■ Assignment ■
When you spot the word "Given" in a line of the data below, copy that line.

■ Supplied records ■
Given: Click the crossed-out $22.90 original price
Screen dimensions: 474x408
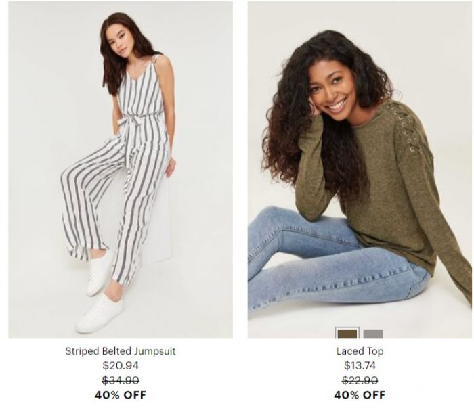Looking at the screenshot, I should (360, 380).
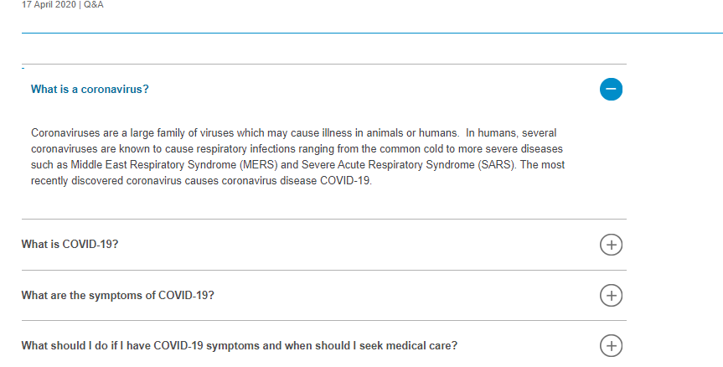Screen dimensions: 723x367
Task: Collapse the coronavirus answer with the minus icon
Action: 611,89
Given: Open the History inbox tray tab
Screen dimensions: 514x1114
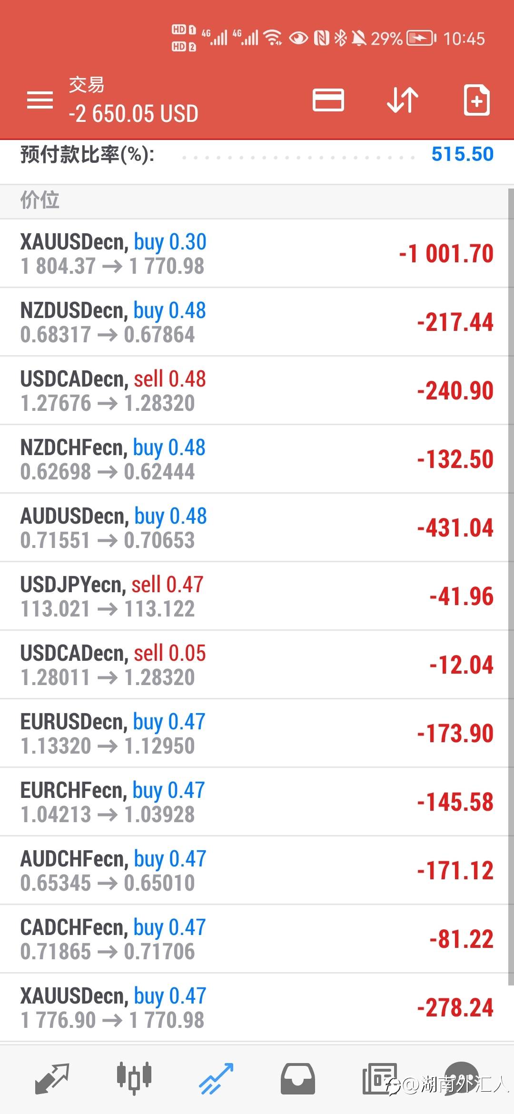Looking at the screenshot, I should pos(298,1079).
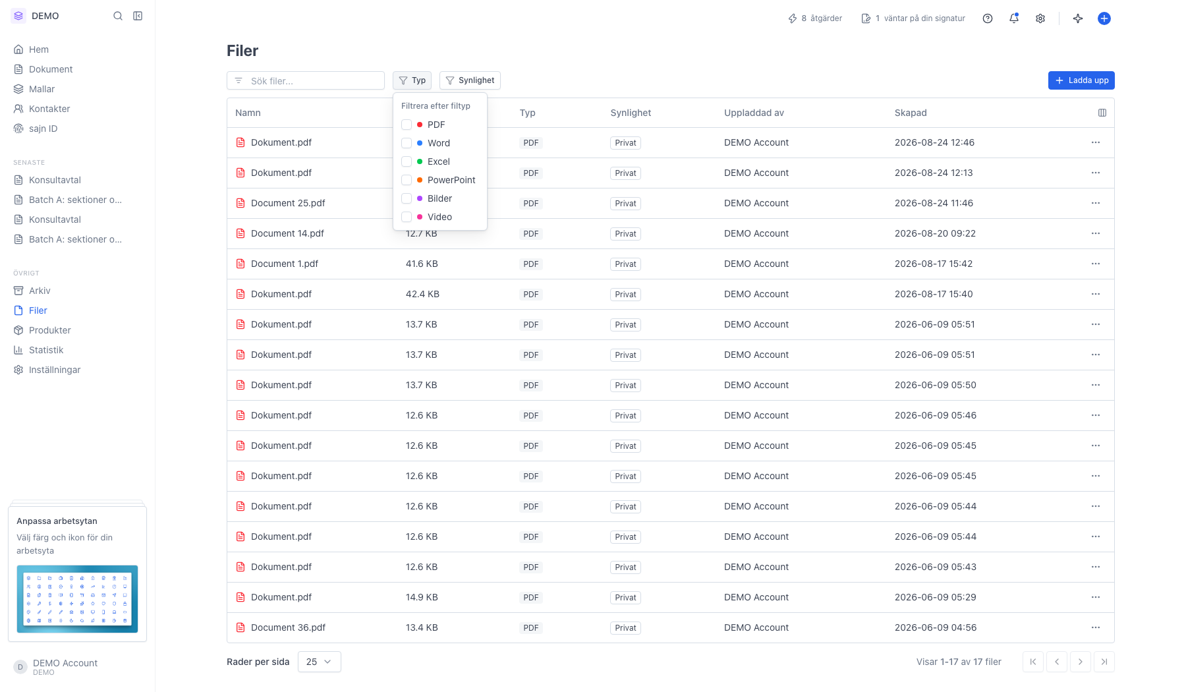
Task: Collapse sidebar using panel toggle icon
Action: pyautogui.click(x=138, y=16)
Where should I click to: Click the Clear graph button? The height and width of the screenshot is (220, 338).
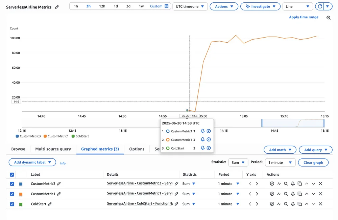[x=313, y=162]
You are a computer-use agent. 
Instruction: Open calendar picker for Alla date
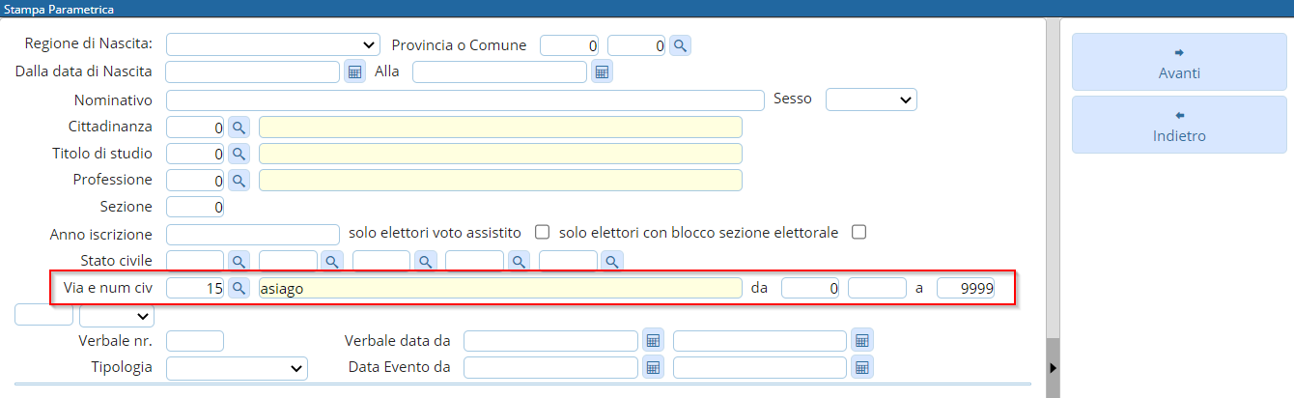[x=602, y=72]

■ Result for this task ■
Given: Click the crossed-out $22.90 original price
Given: Open the History inbox tray tab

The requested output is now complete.